McGowens was at times delightful — and at others infuriating — to watch. He never did inspire much confidence when handling the ball, averaging 2.4 turnovers in his first year and 2.8 as a sophomore. He wasn’t a great shooter, with a jumper that often resembled more of a wishful heave than a calculated shot, yet he liked to shoot — a dangerous combination of traits. This past season, McGowens led Pitt with 132 3-pointers attempted despite ranking fifth on the team with a lackluster 31.1% success rate on such shots.
On the nights McGowens did have his mojo, there was nothing quite like it. He was a fast-break maven, grabbing an outlet pass or rebound and initiating a one-man offense. Whether charging full-steam into a one-on-four situation or chucking shots backward over his head, he had countless moments that made you go, “No, no … yes!”
After averaging 11.6 points on 41.6% shooting from the field, 32.7% from 3-point range and 76.4% from the foul line as a first-year player, McGowens saw his shooting numbers decline across the board as a sophomore, averaging 11.5 points on 36.7% shooting from the field, 31.1% from 3-point range and 72.2% from the foul line. He did, at least, improve as a distributor, over doubling his assists per game from 1.7 to 3.6.
McGowens’ most consistent contributions came on the defensive side of the ball, where he averaged 1.9 steals per game in each of his two seasons. Both years, that ranked fourth in the ACC.
Again, McGowens’ box-score statistics have little to do with the legacy he leaves at Pitt, which is that of a player who took a chance on a struggling program before anyone else did.
Some have cited homesickness, poor team chemistry or the emergence of primary scorers like Xavier Johnson and Justin Champagnie as reasons for McGowens’ departure. He ominously voiced his frustrations after Pitt’s final loss to NC State in the ACC Tournament, commenting that Pitt succeeded earlier in the season when “nobody had their own personal agendas” and “everybody was just together and just cared about winning.”

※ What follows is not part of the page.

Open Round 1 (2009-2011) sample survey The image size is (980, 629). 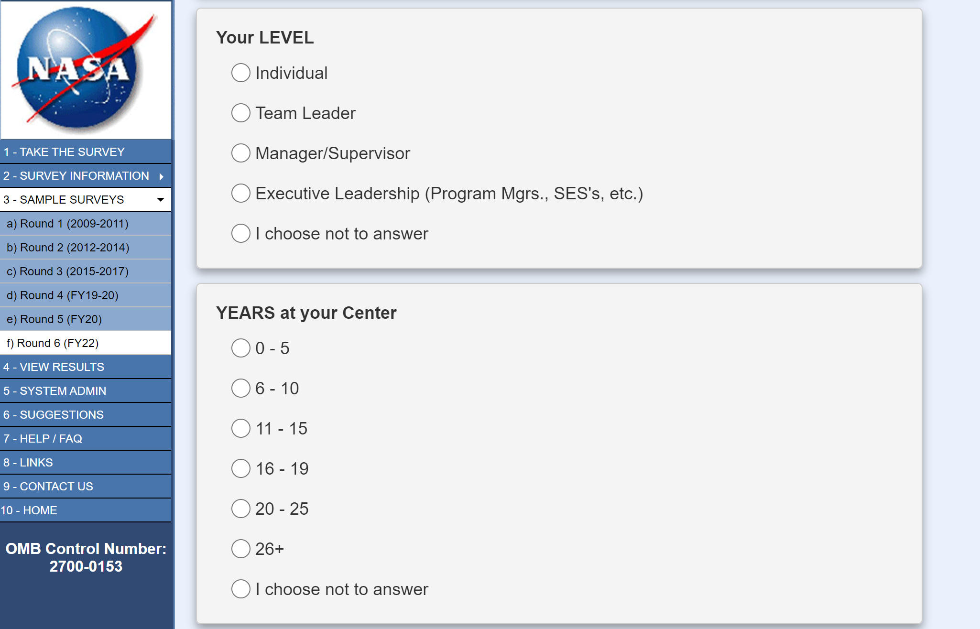click(x=67, y=224)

Whatever the case, McGowens was ultimately a poor fit with Johnson in the backcourt. Neither complemented the other, with both profiling as shooting-averse slashers. With Capel failing to surround the duo with capable shooters to provide greater spacing over the past two seasons, it became increasingly apparent that one would have to go. The behind-the-scenes emergence of transfer guard Ithiel Horton as a potential starter for next season may have been another factor in motivating McGowens to move on from Pitt.
McGowens remains a highly talented player who has already received interest from the likes of Georgia, Ole Miss, Nebraska, TCU and Wichita State. He’s shown a high ceiling, and a change in scenery — likely one closer to his native South Carolina — could unlock the sort of potential that never quite came to fruition at Pitt. Wherever McGowens goes, Panther fans should wish him the best — and be grateful that he ever spent two years at Pitt in the first place.